(RECORDS SHOWN)

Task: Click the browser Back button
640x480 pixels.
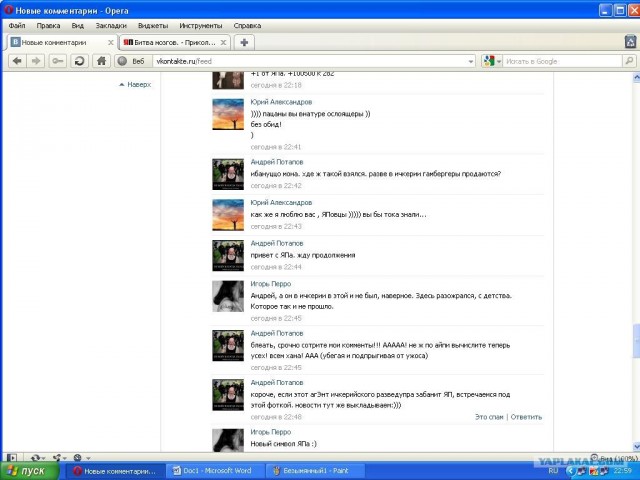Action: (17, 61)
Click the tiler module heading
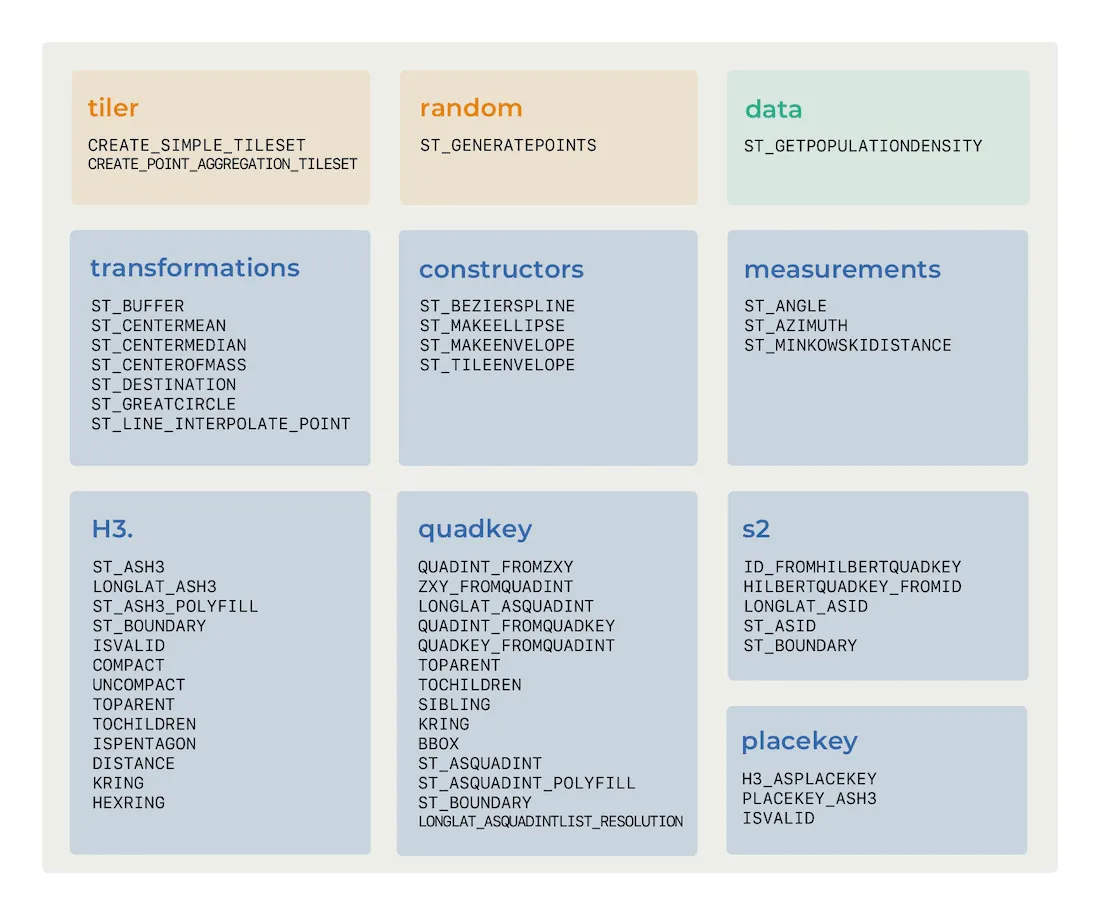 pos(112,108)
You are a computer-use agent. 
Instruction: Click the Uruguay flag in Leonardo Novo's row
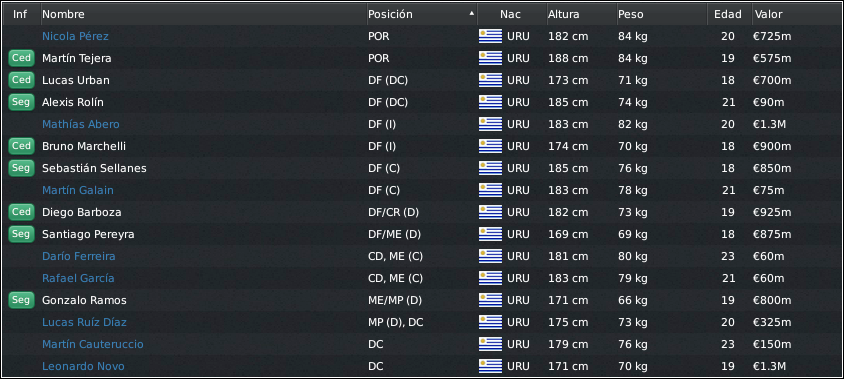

(End RECORDS SHOWN)

_WHAT YOU NEED TO DO_
With the images left out, set down each record exactly as it appears.

_ANSWER BOX_
Task: Click the browser Back button
640x480 pixels.
Action: (17, 61)
Click the tiler module heading
 pos(112,108)
You are a computer-use agent. 
Instruction: Click the Uruguay flag in Leonardo Novo's row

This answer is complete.